30 juin, 2011
+ L’école algérienne en l’absence d’évaluation
Par Brahim Haraoubia
L’école est une institution qui régule la marche d’une nation soit vers le progrès, soit vers des abîmes incertains et obscurs. Nulle personne, ne voudrait confier ses enfants à l’incertain. Chacun de nous porte l’espoir de voir ses enfants réussir leurs études, des études solides, sérieuses et performantes. Cela ne peut se faire qu’à travers une école qui remplit correctement sa fonction. Une école qui a la capacité d’influer positivement sur son environnement. Qu’en est-il du quotidien de notre système éducatif ?

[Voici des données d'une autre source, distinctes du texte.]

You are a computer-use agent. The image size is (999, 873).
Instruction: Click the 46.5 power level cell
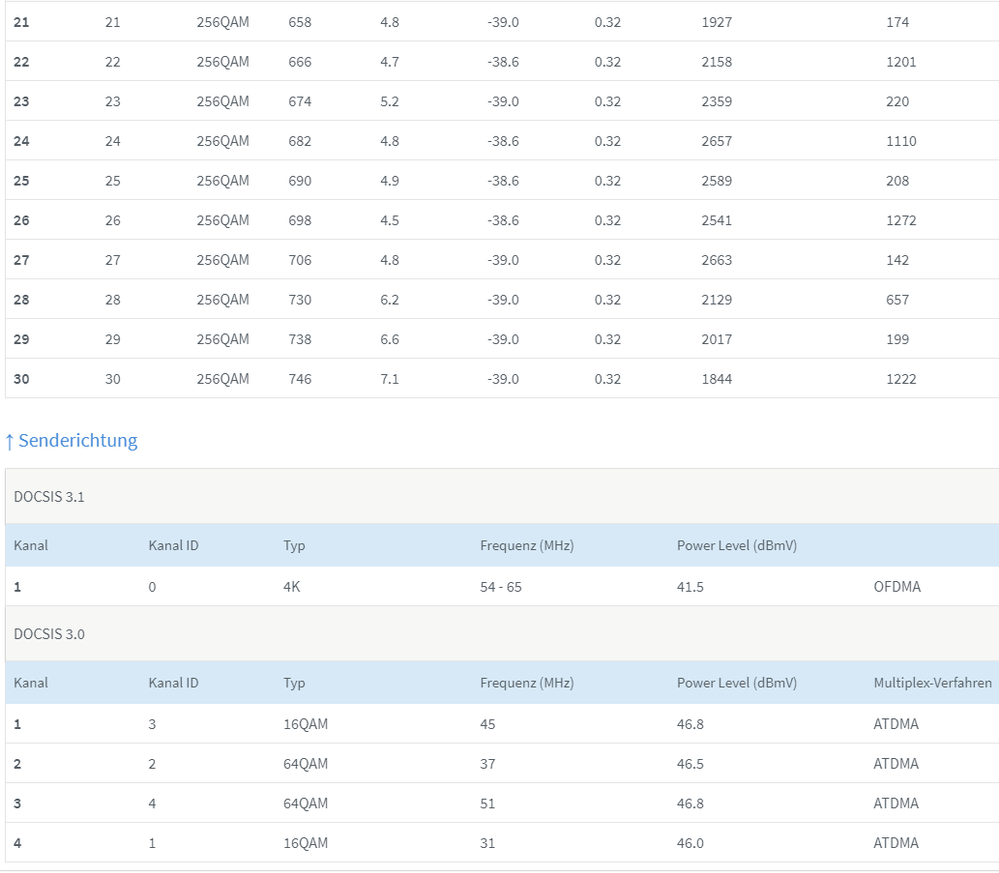pos(690,764)
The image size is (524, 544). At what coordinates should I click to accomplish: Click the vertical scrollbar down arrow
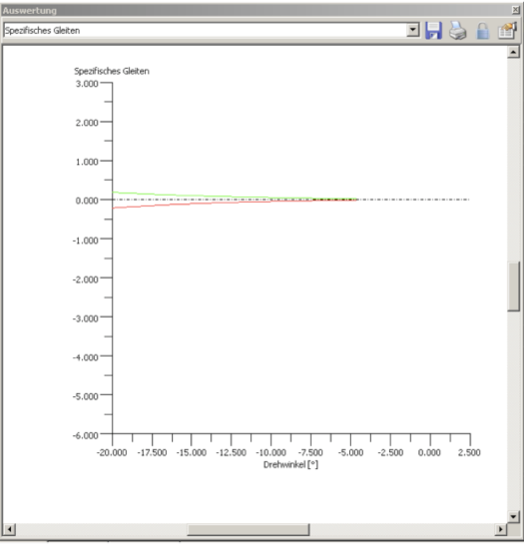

Réalité de l’école Algérienne
Le sujet de l’école concerne tout le monde. A voir de près la situation, ce sujet divise plus qu’il ne rassemble. Il y a les tenants du constat d’échec de l’école et les tenants d’une école Algérienne, performante et qui fait même des envieux par ailleurs dans le monde. Chacun se reconnaitra. L’optimisme des uns, et le « pessimisme » des autres créent une confrontation frontale sourde et improductive. Il est important de s’écouter les uns et les autres. L’affirmation qui parle d’une école en faillite, d’une école en crise, de déperdition et d’une forêt de pratiques pédagogiques diverses, ne peut être ni neutre ni infondée. La preuve on parle de réformes. Pour ceux qui défendent la thèse d’une école algérienne performante, faire abstraction de l’existence de problèmes, entraîne nécessairement, vers un nivellement et ce n’est certainement pas l’objectif recherché. Comment peut-on connaître réellement la valeur de l’école Algérienne ? Est-ce à travers ce que dit la rue, est ce à travers le discours officiel ou est ce, à travers les résultats d’examens ou autres. Tout reste relatif, car un examen peut être modulé au vu des niveaux et des situations en présence. A ce moment il ne donne en aucune manière le niveau de performance de l’école car il a été biaisé au départ.